Абстрактность этого процесса — в котором коммодификация достигает новых уровней, следующей степени и, похоже, распространяется на собственные более ранние стадии, — указывает на параллели с кредитной системой и конструкциями из бумажных денег в актуальных практиках фондовых бирж. В то же время если мы не хотим скатиться обратно в технологический детерминизм, было бы необходимо проанализировать структуру новой технологии на предмет ее способности поддержать либидинальные инвестиции такого рода — ликование, вызываемое новыми протезными силами, которые отличаются от старых технологий (двигателя внутреннего сгорания, электричества и т.п.) своим неантропоморфным характером, а потому пробуждают формы идеализма, совершенно отличные от его классических разновидностей. Также можно установить структурные параллели между новыми «информационными» технологиями, которые не являются ни чисто физическими, ни «духовными» в смысле девятнадцатого века, и самим языком, чья модель достигла господства в постмодернистский период. С этой точки зрения, не информационность новой технологии наводит на размышление о языке и заставляет людей строить новые идеологии, на него ориентированные, но именно сами структурные параллели между двумя равно материальными феноменами, которые равным образом уклоняются от физической репрезентации прежнего типа.
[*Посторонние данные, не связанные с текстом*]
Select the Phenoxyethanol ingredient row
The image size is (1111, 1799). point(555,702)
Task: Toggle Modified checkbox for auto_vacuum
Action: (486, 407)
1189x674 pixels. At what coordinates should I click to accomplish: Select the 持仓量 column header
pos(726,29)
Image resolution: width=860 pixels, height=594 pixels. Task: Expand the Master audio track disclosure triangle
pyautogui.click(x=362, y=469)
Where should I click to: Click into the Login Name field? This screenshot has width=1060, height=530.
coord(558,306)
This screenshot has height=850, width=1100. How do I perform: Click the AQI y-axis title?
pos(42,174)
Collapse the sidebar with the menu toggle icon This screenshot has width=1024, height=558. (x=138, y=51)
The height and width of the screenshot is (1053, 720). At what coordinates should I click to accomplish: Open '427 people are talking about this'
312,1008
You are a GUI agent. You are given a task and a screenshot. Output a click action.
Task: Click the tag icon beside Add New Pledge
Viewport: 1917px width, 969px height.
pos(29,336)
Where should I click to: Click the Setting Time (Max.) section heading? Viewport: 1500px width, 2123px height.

Между тем, поскольку религия всегда была одним из принципов, посредством которых модерн пытался опознать самого себя и задать собственное внутреннее отличие, возможно, стоило бы исследовать ее положение в новом постмодернистском порядке вещей, в котором — подобному тому как хорошо известное отсутствие историчности породило, по видимости, ряд «возвращений к истории» — религиозные возрождения также представляются чем-то эндемичным, хотя часто их и не принимают за чистую монету. Однако уже у Вебера религия выступала отличительной метой — в то самое время, когда некоторые религии, казалось, имели больше сходства с модернизмом по вопросу их искоренения, чем другие, упорствующие в своем консерватизме и отличающиеся неисправимым традиционализмом. Что касается последних, можно с тем же основанием сказать, что модернистские кампании по секуляризации и просвещению закрепили и усилили их, поскольку они добились создания такого жизненного и предметного мира, в котором подобные виды религиозного традиционализма были еще больше лишены легитимации. Однако в более мягкой атмосфере очевидного постмодернизма, намного более беззаботного в своей секулярности, чем мог пожелать какой-то из модернизмов, такие разновидности религиозного традиционализма растворились без следа, подобно авторитарному клерикализму прежнего Квебека, исчезнувшему в результате парадигматической «тихой» революции, тогда как самые необузданные и неожиданные формы того, что порой называют «фундаментализмом», процветают, почти что хаотично и подчиняясь по видимости другим климатическим и экологическим законам.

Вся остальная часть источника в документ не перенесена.